Votação de 17 a 4 consolida ex-deputado e destrava articulações da chapa em Goiás

O placar de 17 votos a 4, entre 21 aptos a votar (19 membros, a presidente estadual Adriana Accorsi e o líder da bancada na Alego, Mauro Rubens), mostra que houve decisão relativamente consolidada dentro do grupo de trabalho do PT.
Valério Luiz Filho acabou isolado politicamente, com apenas 4 votos.
Atenção: Ao copiar material produzido pela Folha Z, favor citar os créditos ao site. Bom jornalismo dá trabalho!
O resultado sugere que, embora houvesse espaço para debate, o partido optou por definição rápida e majoritária para destravar a montagem da chapa.
Politicamente, a votação dá legitimidade a Luís Cesar Bueno como nome partidário, especialmente porque ele tem trajetória consolidada: foi 3 vezes vereador por Goiânia, 4 vezes deputado estadual e já disputou o Senado pelo PT.

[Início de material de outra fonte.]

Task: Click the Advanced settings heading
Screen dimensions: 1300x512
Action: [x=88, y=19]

Valério Luiz, Adriana Accorsi e Adriana Accorsi | Foto: Reprodução
Nos bastidores, a preferência do núcleo político ligado ao presidente Lula era pela deputada federal Adriana Accorsi.

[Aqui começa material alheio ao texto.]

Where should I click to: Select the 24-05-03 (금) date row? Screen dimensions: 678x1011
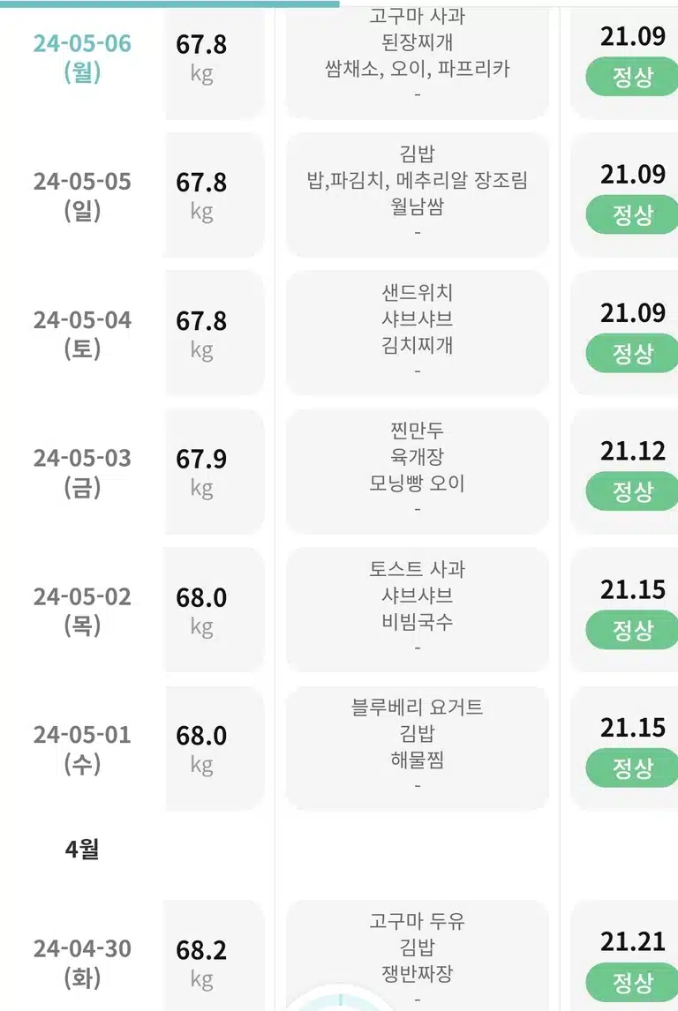82,472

O motivo é estratégico: ela é considerada o nome de maior densidade eleitoral do PT em Goiás, teria potencial para fortalecer a identidade partidária e mobilizar a militância com o número 13 nas urnas.
Levantamentos internos do partido apontariam Adriana variando entre 10% e 14%, índice visto como razoável para nome de oposição em Goiás.
A avaliação no PT nacional é de que a deputada teria maior força eleitoral e simbólica em um estado onde a esquerda enfrenta dificuldades históricas nas disputas majoritárias.
O nome da vereadora por Goiânia Aava Santiago surgiu nas discussões internas, mas sem avanço concreto.
Isso porque, segundo relatos internos, Aava tem mantido o foco na disputa para deputada federal em 2026, o que reduz o incentivo político para entrar em candidatura majoritária de maior risco.
Na prática, o debate em torno dela parece ter servido mais como teste de cenário do que como construção efetiva de candidatura.
A escolha de Luís Cesar pode indicar tentativa do PT de equilibrar 2 objetivos:
Preservar Adriana Accorsi para outro papel eleitoral, evitando colocá-la em disputa considerada difícil;
Garantir palanque petista próprio em Goiás, sem abrir mão da cabeça de chapa dentro da Frente Democrática.
Ao mesmo tempo, a definição parece ter efeito imediato: destravar as negociações para Senado, vice e suplências, já que a indefinição sobre o nome do governo travava o restante da composição.